When the word "list" shows up in a line of the records below, copy that line.

⟨

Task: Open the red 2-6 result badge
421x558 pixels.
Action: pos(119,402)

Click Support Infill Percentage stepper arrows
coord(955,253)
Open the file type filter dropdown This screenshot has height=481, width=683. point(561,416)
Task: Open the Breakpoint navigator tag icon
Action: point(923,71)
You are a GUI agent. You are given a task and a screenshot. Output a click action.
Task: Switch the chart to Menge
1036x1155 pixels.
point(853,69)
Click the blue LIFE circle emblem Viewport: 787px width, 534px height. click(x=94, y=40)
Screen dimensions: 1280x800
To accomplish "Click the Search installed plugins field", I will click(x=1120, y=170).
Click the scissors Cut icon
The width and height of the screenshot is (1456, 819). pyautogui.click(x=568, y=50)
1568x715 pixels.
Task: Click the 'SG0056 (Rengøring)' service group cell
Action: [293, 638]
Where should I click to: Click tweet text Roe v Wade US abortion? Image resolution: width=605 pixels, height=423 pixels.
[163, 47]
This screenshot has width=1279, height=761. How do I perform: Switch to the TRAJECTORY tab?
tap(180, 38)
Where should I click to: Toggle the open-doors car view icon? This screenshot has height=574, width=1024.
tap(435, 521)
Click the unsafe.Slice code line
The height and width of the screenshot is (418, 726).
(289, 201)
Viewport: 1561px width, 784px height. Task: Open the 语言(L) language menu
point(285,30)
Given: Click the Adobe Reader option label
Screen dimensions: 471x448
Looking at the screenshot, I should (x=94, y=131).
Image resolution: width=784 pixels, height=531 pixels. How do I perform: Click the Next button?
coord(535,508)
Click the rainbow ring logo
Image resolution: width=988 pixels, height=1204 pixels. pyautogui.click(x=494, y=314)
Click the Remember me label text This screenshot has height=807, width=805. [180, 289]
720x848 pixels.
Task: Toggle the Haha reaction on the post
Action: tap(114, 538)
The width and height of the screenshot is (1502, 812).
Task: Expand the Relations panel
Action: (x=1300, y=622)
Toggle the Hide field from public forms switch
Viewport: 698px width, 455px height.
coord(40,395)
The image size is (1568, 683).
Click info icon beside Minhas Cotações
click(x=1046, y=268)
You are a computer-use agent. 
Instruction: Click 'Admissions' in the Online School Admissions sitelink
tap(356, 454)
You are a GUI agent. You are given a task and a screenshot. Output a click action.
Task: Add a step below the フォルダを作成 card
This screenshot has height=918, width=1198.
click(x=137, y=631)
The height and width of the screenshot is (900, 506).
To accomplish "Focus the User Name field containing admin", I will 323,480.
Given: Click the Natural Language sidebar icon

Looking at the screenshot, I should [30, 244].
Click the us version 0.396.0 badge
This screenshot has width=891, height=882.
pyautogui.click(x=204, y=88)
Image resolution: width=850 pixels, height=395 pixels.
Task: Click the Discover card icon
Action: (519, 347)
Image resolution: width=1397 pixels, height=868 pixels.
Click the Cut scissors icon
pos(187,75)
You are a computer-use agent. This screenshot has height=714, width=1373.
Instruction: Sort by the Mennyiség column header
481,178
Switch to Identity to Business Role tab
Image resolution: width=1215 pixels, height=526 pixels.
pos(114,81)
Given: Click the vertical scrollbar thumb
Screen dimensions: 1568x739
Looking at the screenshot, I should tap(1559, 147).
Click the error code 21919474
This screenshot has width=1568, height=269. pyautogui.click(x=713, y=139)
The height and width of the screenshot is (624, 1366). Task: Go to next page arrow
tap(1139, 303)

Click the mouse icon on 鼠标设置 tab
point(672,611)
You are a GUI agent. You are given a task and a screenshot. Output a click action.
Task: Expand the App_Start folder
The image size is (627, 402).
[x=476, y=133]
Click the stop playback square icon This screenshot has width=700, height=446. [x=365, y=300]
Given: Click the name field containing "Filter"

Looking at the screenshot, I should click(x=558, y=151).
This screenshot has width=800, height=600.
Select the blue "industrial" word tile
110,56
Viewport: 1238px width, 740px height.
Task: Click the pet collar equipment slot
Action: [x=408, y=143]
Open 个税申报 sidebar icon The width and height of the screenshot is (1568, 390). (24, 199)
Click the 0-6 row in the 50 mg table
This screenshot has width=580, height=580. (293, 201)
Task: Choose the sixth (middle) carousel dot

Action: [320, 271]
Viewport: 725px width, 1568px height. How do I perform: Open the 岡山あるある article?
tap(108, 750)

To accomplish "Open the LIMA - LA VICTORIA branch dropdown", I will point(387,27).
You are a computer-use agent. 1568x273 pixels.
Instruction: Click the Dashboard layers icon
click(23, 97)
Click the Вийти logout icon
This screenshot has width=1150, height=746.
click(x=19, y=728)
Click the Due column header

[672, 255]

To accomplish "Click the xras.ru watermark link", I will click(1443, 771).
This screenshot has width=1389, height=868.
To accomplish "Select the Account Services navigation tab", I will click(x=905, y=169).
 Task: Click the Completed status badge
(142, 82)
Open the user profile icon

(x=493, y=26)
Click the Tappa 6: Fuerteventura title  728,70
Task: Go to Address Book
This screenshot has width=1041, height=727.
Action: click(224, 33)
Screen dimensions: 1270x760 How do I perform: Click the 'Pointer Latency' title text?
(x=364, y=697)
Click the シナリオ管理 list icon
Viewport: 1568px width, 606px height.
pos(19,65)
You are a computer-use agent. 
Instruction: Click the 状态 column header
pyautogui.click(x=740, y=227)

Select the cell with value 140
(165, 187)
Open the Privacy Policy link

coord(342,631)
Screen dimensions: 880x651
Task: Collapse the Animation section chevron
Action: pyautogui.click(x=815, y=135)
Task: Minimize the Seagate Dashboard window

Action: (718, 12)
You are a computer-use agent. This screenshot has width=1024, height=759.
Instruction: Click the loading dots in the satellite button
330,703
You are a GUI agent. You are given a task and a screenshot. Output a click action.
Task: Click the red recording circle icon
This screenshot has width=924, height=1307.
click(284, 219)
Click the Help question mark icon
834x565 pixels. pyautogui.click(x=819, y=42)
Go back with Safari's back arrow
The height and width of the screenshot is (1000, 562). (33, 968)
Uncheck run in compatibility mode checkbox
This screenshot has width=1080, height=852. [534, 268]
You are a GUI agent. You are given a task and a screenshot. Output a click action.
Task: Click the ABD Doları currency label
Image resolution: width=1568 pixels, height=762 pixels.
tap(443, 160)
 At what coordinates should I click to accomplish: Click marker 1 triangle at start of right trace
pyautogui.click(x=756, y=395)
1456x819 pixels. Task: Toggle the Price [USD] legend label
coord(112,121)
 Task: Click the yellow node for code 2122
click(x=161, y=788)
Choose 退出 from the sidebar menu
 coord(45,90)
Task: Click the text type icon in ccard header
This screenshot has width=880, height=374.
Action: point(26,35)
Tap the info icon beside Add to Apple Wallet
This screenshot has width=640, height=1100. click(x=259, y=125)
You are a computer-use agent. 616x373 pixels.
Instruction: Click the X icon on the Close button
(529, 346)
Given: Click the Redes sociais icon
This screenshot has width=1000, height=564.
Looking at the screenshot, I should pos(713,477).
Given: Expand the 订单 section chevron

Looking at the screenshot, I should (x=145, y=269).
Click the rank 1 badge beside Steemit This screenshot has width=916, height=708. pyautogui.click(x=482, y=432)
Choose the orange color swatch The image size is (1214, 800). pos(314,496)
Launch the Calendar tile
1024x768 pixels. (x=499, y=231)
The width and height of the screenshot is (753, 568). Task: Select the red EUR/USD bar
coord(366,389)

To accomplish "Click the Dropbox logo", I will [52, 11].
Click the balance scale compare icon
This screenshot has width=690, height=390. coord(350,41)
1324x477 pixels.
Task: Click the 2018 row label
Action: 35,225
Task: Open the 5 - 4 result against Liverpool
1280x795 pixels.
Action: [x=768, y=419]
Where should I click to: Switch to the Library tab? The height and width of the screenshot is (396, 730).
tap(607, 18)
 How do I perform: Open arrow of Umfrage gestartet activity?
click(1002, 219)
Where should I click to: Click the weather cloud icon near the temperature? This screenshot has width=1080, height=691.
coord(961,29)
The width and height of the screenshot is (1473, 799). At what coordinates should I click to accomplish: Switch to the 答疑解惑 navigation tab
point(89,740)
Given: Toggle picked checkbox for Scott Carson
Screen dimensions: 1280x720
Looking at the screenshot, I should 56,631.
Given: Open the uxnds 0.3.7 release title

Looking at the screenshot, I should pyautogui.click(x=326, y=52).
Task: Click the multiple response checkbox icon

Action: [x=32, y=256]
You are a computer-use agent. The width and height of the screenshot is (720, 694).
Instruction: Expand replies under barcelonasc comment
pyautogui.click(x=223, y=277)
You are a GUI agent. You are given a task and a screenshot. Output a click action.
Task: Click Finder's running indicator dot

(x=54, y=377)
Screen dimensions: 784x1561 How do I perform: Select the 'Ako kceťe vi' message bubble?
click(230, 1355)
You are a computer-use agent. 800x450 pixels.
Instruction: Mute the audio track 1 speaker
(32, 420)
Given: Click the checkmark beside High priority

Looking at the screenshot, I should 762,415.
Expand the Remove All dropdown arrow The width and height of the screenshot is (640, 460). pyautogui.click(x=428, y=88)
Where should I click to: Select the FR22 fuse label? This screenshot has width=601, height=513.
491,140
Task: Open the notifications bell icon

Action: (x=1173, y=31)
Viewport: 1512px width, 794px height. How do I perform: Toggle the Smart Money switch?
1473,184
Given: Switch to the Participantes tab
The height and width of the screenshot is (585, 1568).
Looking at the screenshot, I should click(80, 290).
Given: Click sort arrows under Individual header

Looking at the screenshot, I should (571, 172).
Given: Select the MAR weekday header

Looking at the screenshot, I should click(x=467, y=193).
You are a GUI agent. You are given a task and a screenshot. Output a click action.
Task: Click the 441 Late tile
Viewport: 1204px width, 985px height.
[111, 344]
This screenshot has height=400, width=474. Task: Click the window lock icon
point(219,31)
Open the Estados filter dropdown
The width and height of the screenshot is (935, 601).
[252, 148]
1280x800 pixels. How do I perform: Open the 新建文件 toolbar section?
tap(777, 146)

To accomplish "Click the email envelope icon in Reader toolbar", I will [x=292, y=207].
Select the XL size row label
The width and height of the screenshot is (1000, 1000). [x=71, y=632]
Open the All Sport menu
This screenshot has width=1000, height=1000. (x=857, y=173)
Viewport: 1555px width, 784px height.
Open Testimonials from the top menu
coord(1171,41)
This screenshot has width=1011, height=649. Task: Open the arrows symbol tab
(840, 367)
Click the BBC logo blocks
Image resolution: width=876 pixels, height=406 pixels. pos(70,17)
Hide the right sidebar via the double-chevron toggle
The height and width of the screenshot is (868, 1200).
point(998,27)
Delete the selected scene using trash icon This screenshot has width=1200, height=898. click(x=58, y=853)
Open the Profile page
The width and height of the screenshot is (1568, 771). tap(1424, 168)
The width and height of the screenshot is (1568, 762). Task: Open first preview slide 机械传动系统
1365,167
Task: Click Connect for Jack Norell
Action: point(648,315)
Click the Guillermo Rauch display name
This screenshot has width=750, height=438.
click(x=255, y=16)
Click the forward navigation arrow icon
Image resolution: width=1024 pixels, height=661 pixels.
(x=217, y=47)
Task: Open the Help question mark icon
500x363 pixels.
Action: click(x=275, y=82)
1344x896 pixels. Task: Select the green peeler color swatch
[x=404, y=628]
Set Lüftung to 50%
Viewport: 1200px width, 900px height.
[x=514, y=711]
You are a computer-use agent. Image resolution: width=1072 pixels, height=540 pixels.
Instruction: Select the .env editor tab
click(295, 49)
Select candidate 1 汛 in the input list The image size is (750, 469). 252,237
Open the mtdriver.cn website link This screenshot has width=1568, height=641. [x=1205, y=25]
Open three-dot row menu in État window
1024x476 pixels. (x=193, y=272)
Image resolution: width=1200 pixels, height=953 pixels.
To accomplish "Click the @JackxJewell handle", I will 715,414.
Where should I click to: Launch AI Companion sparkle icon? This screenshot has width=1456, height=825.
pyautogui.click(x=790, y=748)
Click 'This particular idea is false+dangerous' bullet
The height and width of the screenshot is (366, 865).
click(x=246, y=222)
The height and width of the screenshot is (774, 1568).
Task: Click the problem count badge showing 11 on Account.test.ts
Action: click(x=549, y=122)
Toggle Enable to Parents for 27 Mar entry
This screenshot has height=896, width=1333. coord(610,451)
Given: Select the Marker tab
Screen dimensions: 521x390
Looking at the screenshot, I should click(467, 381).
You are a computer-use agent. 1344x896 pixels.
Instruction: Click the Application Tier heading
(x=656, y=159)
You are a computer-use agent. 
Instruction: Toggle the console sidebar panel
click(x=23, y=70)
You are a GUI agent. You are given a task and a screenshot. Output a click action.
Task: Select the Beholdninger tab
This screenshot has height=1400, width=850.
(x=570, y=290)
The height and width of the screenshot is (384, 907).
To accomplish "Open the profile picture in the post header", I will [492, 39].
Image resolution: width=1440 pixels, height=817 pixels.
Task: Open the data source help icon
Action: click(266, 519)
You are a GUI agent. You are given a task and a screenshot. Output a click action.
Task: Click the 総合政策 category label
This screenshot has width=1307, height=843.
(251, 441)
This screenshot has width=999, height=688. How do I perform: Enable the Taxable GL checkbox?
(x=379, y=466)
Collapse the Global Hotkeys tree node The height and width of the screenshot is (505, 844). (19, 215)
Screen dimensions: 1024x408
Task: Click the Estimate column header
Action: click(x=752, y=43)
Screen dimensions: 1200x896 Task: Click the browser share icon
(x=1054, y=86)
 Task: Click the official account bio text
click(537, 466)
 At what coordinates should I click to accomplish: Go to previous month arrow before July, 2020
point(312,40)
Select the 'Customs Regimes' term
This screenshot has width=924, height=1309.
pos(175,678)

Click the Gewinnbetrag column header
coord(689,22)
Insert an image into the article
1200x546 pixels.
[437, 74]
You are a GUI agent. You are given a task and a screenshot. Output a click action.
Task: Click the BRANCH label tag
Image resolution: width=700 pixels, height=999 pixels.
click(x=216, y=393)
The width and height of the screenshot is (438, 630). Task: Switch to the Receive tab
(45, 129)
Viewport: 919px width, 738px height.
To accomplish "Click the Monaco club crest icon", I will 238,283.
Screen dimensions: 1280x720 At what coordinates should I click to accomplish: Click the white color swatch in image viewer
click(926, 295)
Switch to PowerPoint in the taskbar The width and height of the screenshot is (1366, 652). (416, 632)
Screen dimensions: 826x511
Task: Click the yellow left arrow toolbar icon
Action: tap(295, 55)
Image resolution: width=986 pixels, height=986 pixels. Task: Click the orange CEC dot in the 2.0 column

⟩

Worked solution
Click the シナリオ管理 list icon
Select candidate 1 汛 in the input list The image size is (750, 469). 252,237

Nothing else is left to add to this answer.